BRATTLEBORO — Nearly 20 community members gathered for the Child Care Counts Coalition meeting, where leaders in business and other sectors discussed challenges and opportunities.
Mona Williams, who handles payroll and human resources at Cota & Cota, said she joined the group about a year-and-a-half ago after Chloe Learey spoke at the Brattleboro Rotary Club. Learey initiated the coalition and is executive director of the Winston Prouty Center for Child and Family Development.
Williams said the subject piqued her interest because she knows the child care struggles facing her co-workers.
“It’s been a challenge and I want to get involved,” she said at Wednesday’s meeting.
Williams described how she had become pregnant at the age of 17 when she was still in high school. She said she doesn’t know what she would have done had there not been child care programs available to her.
When she began working in the early 1990s, she visited seven home day cares in a 3-mile radius, all of which had openings.
“We all know now that’s almost impossible,” she said. “Now, people are getting on lists while they’re still pregnant. … You take whatever you can get so you can go to work. That’s really a hard thing for parents now.”
More workers are needed at child care centers and more people need to run home child care programs, Williams said.
“I love what we are doing,” she said of the coalition, which she joined as it was fundraising to provide bonuses to local child care workers. “It was a wonderful feeling to be part of this group that was able to give a little bit back to our child care workers, especially coming out of a pandemic. And I look forward to everything the Child Care Counts Coalition does in the future.”
Learey said the coalition started in 2018 and it had been sparked by a presentation she gave at the Rotary Club in which she called for community members to get involved in efforts to maintain or increase slots in child care programs.
“This is not a new problem,” she said Wednesday.
Elizabeth Christie of Putney, who served as the executive director of the Windham Child Care Association from 1998 to 2008 and is a trustee of the Turrell Fund for Children, recalled only having enough slots for about 50 percent of the families in need in 1998.
“Here we are 25 years later and we’re still in the same place,” Learey said. “I think the pandemic helped us gain traction on the problem.”
When families were stuck at home due to COVID-19 and parents still needed to work, child care became a central issue.

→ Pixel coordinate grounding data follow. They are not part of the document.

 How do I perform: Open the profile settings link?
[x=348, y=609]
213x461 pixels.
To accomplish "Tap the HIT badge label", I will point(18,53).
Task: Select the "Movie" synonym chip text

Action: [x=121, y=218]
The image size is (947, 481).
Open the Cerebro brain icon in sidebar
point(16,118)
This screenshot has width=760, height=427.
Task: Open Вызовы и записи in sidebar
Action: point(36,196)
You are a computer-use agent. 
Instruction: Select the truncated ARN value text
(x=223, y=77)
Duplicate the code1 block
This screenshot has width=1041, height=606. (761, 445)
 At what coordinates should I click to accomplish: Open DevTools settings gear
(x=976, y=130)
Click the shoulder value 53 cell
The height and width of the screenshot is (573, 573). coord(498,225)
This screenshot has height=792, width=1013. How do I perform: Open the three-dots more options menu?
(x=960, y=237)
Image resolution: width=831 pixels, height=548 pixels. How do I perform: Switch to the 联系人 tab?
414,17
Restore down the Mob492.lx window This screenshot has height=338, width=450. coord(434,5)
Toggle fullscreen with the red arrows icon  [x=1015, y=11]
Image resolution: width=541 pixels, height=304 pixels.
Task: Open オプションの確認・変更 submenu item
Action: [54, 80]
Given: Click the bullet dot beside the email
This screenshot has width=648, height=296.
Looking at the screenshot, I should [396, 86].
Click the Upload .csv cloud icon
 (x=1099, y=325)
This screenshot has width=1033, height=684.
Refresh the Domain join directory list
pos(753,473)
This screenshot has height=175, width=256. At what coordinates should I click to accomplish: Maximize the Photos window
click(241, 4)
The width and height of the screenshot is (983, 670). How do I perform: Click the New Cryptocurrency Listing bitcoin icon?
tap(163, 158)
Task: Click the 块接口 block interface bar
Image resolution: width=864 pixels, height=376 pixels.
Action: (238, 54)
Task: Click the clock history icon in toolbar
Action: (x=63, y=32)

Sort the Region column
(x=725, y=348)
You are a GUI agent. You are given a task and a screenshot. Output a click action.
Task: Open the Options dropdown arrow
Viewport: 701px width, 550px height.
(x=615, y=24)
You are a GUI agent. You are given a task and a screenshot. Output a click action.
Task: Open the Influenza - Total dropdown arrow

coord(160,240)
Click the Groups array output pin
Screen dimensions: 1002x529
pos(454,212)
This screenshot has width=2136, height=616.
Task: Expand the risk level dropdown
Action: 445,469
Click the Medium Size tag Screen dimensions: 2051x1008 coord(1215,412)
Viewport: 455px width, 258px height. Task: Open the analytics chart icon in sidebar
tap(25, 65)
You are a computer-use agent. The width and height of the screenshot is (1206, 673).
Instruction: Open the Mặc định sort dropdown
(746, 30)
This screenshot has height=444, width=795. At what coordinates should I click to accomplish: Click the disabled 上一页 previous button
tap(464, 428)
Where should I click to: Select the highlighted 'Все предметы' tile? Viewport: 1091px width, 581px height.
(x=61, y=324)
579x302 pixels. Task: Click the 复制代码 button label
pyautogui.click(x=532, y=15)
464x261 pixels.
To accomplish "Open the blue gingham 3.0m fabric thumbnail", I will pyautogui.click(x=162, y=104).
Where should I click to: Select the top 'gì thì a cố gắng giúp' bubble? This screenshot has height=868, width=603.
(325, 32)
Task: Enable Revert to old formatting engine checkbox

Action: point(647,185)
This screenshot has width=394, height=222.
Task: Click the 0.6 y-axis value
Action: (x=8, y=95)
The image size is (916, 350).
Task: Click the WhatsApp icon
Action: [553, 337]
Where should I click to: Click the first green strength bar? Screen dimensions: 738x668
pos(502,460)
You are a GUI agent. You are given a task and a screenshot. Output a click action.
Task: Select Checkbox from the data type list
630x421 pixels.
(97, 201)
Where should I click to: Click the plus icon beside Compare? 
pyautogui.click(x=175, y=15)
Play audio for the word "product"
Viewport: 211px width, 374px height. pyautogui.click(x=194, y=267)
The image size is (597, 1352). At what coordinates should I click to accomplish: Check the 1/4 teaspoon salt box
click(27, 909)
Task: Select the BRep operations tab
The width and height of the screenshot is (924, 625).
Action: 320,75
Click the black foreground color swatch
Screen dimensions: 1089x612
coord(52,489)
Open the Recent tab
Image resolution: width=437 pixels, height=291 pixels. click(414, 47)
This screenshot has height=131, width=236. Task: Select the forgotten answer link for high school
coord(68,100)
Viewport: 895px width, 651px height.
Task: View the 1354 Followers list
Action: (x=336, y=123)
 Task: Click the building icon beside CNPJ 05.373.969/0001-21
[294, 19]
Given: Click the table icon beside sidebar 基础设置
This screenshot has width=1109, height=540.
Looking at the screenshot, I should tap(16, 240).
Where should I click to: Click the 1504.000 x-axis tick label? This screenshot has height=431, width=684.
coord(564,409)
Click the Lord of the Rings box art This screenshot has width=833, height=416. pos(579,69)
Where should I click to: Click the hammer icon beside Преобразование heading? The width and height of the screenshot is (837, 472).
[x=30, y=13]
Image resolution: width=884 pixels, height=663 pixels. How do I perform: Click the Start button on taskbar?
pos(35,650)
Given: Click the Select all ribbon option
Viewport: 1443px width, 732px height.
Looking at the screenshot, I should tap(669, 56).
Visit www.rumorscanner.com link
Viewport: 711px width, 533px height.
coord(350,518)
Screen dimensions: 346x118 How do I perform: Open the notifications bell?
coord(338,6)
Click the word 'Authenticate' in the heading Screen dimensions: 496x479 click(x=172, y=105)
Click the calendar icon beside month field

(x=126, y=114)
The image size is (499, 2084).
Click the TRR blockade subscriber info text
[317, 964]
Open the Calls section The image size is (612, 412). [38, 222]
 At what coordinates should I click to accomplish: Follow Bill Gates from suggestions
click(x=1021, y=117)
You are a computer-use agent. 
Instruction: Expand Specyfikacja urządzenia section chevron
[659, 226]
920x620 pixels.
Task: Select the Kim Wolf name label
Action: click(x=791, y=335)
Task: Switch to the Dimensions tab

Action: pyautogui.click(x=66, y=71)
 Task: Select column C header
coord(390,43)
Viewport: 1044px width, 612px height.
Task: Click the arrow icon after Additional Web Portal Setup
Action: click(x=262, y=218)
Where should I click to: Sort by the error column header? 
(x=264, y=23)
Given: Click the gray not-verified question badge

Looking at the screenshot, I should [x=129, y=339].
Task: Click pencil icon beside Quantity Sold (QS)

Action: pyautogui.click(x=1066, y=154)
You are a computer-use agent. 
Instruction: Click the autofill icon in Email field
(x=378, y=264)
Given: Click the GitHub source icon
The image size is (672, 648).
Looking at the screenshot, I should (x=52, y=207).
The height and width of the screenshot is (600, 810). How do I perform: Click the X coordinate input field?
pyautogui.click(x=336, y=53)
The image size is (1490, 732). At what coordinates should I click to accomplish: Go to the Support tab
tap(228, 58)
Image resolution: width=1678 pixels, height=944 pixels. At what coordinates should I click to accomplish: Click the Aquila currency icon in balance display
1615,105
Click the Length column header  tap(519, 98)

Learey said the coalition is hyper focused on what can be achieved in the region. The group has surveyed families and employers, assisted when local programs were in danger of closing, helped reboot a dual enrollment program at Windham Regional Career Center that serves as a pathway to jobs in early education, created a video series about opening home child care businesses and established the Elizabeth Christie Fund.
About $55,000 was raised for the fund and more than 30 child care workers received bonuses. Learey called the effort “one of the most heartening things to do.”
Vermont child care workers get about $13.42 an hour on average, she said.
“It’s easy to understand why you can’t keep people in the field,” she said.
The hope is to build capacity in local programs, including at the Winston Prouty Center.
Before the pandemic, the center had six classrooms. When the center reopened, the number was down to four. In September, a fifth was reopened.
“But I have to tell you, we’re going to go down to four,” Learey said. “We can’t find people to hire. We have space. We have a waiting list and we don’t have people. Not to be dramatic but I don’t know where we’re going in child care. I don’t know what the market is going to look like and it’s scary.”
Learey said the coalition is looking to take “baby step actions” to address the big but systemic problems in the industry.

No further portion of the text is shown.